Setiap ancaman hukuman dari masing-masing kejahatan yang telah dilakukan,
dijatuhkan seluruhnya. Namun, tidak boleh melebihi maksimum terberat ditambah
sepertiganya (rumus pidana terberat + (1/3 x sanksi terberat). Sistem ini berlaku untuk
gabungan tindak pidana berganda, dimana ancaman hukuman pokoknya tidak sejenis.
Adapun dasar hukum sistem ini adalah pasal 66 KUHP.

Contoh, Budi melakukan dua kejahatan, masing-masing ancaman pidananya 9 bulan


kurungan dan dua tahun penjara. Melihat kasus tersebut, sanksinya diambil yang terberat
yakni 2 tahun penjaran, kemudian dua tahun dikali 1/3 sama dengan 8 bulan. Jadi masa
hukumnnya adalah 2 tahun 8 bulan penjara.

7
Ibid..Utrecht hlm 177
Jika concursus realis berupa pelanggaran, maka penggunaan sistem kumulasinya yaitu
jumlah semua pidana yang diancamkan. Namun jumlah semua pidana dibatasi sampai
maksimum 1 tahun 4 bulan kurungan. Sedangkan concursus realis yang berupa kejahatan-
kejahatan ringan seperti Pasal 302 (1) (penganiayaan ringan terhadap hewan), 352
(penganiayaan ringan), 364 (pencurian ringan), 373 (penggelapan ringan), 379 (penipuan
ringan), dan 482 (penadahan ringan), maka berlaku sistem kumulasi dengan pembatasan
maksimum pidana penjara 8 bulan.

d. Sistem Kumulasi (yang murni, dan tidak terbatas)

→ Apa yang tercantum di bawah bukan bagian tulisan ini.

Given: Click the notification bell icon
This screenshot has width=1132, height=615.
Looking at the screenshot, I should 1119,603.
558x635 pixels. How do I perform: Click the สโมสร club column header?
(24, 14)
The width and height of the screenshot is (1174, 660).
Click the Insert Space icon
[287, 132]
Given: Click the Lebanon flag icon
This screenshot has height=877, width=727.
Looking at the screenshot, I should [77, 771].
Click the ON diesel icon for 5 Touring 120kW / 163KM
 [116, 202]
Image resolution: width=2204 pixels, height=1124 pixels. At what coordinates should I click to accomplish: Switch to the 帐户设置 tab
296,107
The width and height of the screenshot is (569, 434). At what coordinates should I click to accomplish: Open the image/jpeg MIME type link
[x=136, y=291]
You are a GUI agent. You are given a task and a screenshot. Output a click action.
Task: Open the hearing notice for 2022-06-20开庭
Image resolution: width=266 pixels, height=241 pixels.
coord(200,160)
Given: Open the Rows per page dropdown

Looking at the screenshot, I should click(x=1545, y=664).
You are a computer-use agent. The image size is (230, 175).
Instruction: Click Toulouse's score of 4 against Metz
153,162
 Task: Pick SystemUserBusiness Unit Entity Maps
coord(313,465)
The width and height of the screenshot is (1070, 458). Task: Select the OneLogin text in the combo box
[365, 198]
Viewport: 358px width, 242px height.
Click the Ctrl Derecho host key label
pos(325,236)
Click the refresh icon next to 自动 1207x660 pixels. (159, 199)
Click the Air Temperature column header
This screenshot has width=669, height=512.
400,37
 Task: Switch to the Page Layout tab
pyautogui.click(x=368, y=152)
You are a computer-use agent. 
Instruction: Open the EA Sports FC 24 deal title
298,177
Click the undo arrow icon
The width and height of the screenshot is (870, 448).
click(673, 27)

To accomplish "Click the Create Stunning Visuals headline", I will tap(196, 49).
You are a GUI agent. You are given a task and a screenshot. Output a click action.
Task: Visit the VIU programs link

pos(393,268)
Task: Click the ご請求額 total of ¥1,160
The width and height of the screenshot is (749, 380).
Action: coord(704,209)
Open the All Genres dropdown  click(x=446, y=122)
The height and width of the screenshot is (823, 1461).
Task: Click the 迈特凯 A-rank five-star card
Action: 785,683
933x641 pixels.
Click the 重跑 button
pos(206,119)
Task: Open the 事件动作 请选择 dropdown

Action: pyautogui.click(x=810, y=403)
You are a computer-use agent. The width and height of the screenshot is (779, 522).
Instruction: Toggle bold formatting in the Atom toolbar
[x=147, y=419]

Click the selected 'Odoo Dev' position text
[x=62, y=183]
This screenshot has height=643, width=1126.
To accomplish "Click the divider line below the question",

Sistem ini untuk tindak pidana yang diancam dengan sanksi pidana masing-masing
tanpa pengurangan. Sistem ini berlaku untuk gabungan tindak pidana berganda terhadap
pelanggaran dengan pelanggaran dan kejahatan dengan pelanggaran. Dasar hukumnya
adalah pasal 70 KUHP;

“(1) Jika ada gabungan seperti yang termaktub dalam pasal 65 dan 66 antara
pelanggaran dengan kejahatan atau antara pelanggaran dengan pelanggaran, maka
dijatuhkan pidana bagi tiap pelanggaran itu dengan tidak dikurangi.
(2) Untuk pelanggaran jumlah pidana kurungan dan pidana kurungan pengganti,
tidak boleh lebih dari satu tahun empat bulan dan jumlah pidana kurungan pengganti
tidak boleh melebihi delapan bulan”.

Pasal ini berisikan tentang gabungan kejahatan dengan pelanggaran atau pelanggaran
dengan pelanggaran. Untuk itu, setiap kejahatan harus dijatuhi hukuman tersendiri begitu
juga dengan pelanggaran harus dijatuhkan hukuman sendiri-sendiri. Apabila terdapat
hukuman kurungan maka hal ini tidak lebih dari satu tahun empat bulan sedang apabila
mengenai hukuman kurungan pengganti denda tidak boleh lebih dari delapan bulan.